Monday, June 20, 2005

Painting May Hold Clue to Lost da Vinci Work

"Cerca, trova" — seek and you shall find — says a tantalizing five-century-old message painted on a fresco in the council hall of Florence's Palazzo Vecchio.
Researchers now believe these cryptic words could be a clue to the location of a long-lost Leonardo da Vinci painting and are pressing local authorities to allow them to search for the masterpiece of Renaissance art.
Maurizio Seracini, an Italian art researcher, first noticed the message during a survey of the hall 30 years ago, but his team lacked the technology then to see what lay behind Giorgio Vasari's 16th-century fresco, "Battle of Marciano in the Chiana Valley."

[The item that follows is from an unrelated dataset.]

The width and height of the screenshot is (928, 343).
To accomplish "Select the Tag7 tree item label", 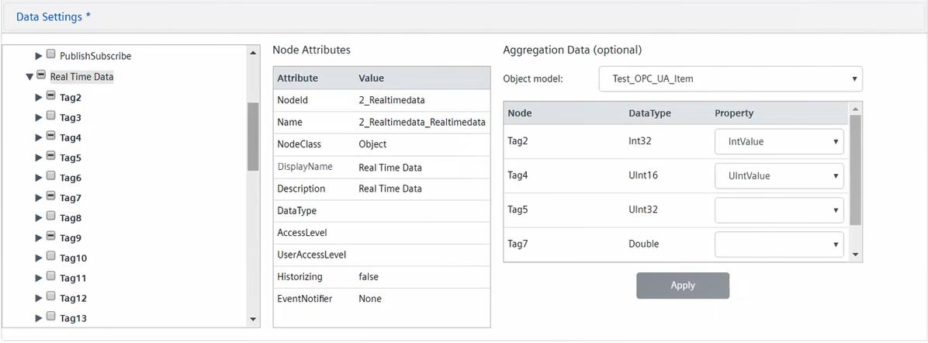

However, radar and X-ray scans conducted between 2002 and 2003 have detected a cavity behind the section of wall the message was painted on, which Seracini believes may conceal Leonardo's unfinished mural painting, the "Battle of Anghiari."
Considered one of Leonardo's greatest works, the mural is known today through the Tuscan master's preparatory studies and copies made by other artists.
"At the time, this was considered the masterpiece of masterpieces," Seracini told the Associated Press. Recovering it "would be like discovering a new Mona Lisa or a new Last Supper."